Fast-forward to summer 2016 when USA is premiering Queen of the South, Netflix will bring us season 2 of Narcos, two competing El Chapo TV series are in development, and Bryan Cranston’s The Infiltrator joins an ever-growing list of films about the war on drugs that range from the sublime (Sicario) to the pedestrian (Blow) with everything in between (Savages, anyone?).

In Brad Furman’s The Infiltrator, the Breaking Bad actor plays U.S. Customs Service special agent Robert Mazur who, as is par for the course in certain genres, decides to take on one last job to go undercover as “Bob Musella.”...

Bob’s job is to follow the money, as it were, and hope that in tracking the money laundering business, the Florida-based Customs team would be able to take on the heads of the drug cartel in Colombia. And so, aided by fellow agent Emir (John Leguizamo, in comedic foil mode here), Mazur successfully infiltrates Pablo Escobar’s operation, eventually taking down several of his inner circle down as well as the Bank of Credit and Commerce International, through which most of the dirty money was being laundered.

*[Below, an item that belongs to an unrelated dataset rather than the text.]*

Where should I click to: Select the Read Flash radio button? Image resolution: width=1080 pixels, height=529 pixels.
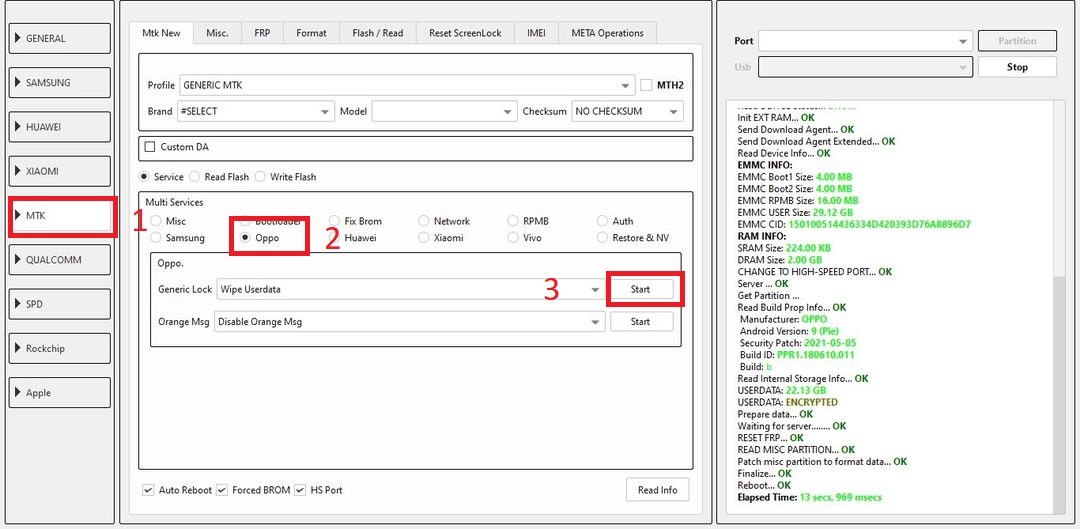[x=195, y=177]
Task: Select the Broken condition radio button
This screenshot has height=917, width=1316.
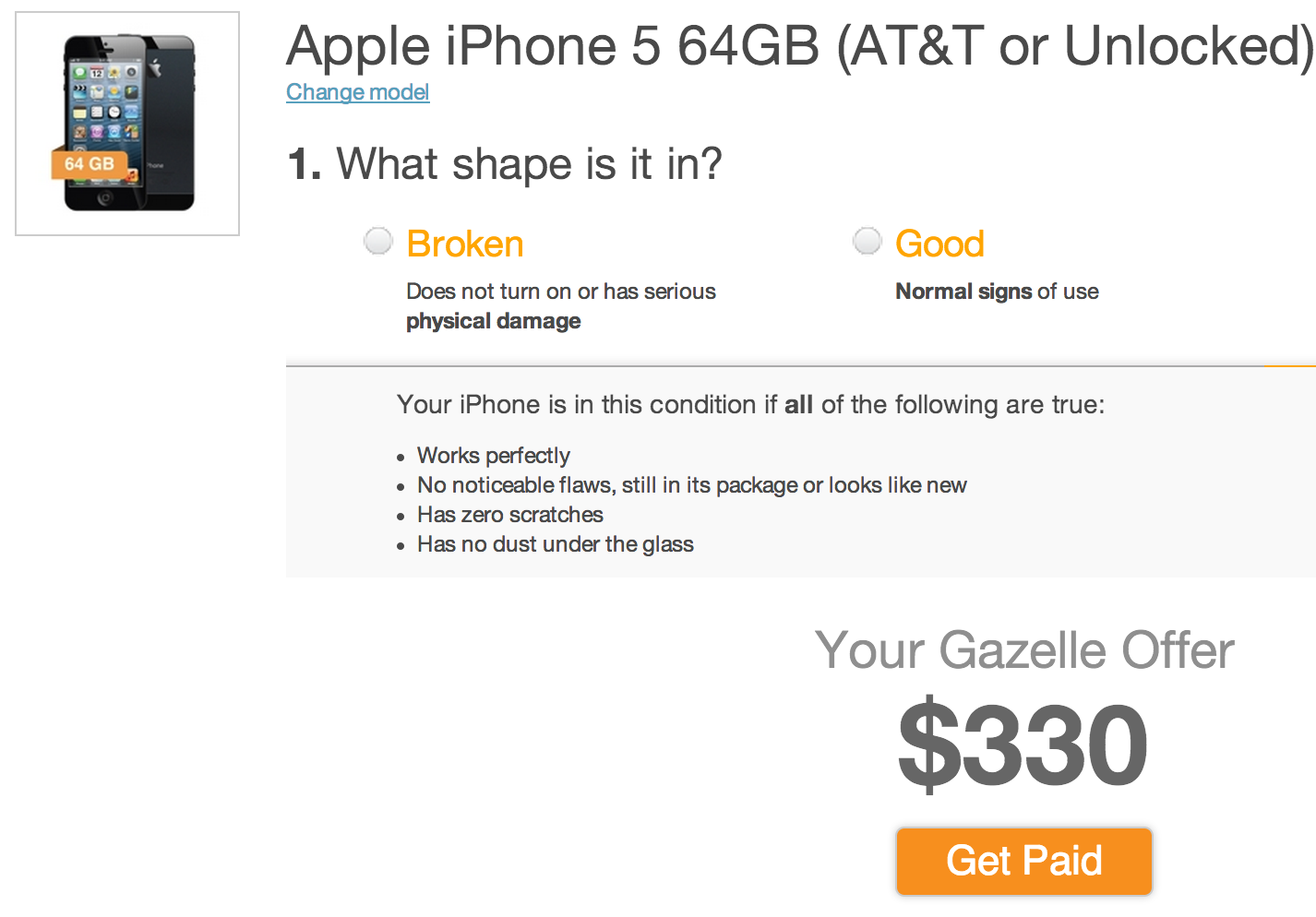Action: [x=378, y=242]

With a synopsis like that, there’s not much that sets the plot of the film apart from many other attempts at similarly-themed films and TV shows. Just before the film started, my husband listed a number of plot points/scenes he expected we’d see (“It’ll probably start with him being undercover”; “We’ll get a scene where he’s about to be found out”; “Maybe another one where we see he cares about those he’s working to bust”; etc.) and to a tee, the film delivered on all of them.

With all the trappings of a “war on drugs” genre picture with a white American lead (based on real-life Mazur), I was worried the film would yet again paint with broad brushstrokes all those Othered Latinos who are evil to the core and must be destroyed if America is to rein in its cocaine problem. Color me surprised then, when Furman’s film, with a script written by his own mother (!), goes out of its way to zero in on the way the people Mazur comes into contact have just as complex inner lives as he does and finds ways both subtle and blunt to undermine any feeling of rah-rah jingoism. Reagan’s “Just Say No” ads, so familiar to Americans in the 80s, are effectively deployed here to show how disconnected they were from the actual war on drugs being waged by Mazur and his colleagues, while the complicity of the United States’ in keeping money flowing shades the way this has never been a fight between good, clean guys and bad, dirty ones. As Cranston’s Mazur puts it when Emir tells him he’s got a contact willing to sell him information for a mighty price tag:

“You know, those guys are always walking on the dirty side of the road. And if you bring them to our side, their feet are still muddy.”

By the time the film’s climax (at a make-believe wedding slash bust) arrives, we’ve seen pretty much everyone dirty their hands and feet trying to stay afloat. It’s not a particularly novel insight but one that’s nevertheless presented with enough assured skill that it doesn’t come off as much of a platitude as you’d think.

But I really shouldn’t bury the lede: if you are going to catch The Infiltrator (and here, your Cranston fandom and/or your interest in drug war films not starring Emily Blunt will surely factor in), you should know that you get to see Diane Kruger rock some serious fashion while nailing the tricky role of a smart and rookie undercover agent playing Bob’s arm candy fiancée, you get to witness Olympia Dukakis chew scenery as Mazur’s Aunt Vicki, who’s not as clean-cut as her nephew, and you get to watch Amy Ryan… well, sadly not all the women could get choice roles here, now could they? (Question for TFE readers: why have we failed Amy Ryan and what should we do to nab her better parts in better movies?)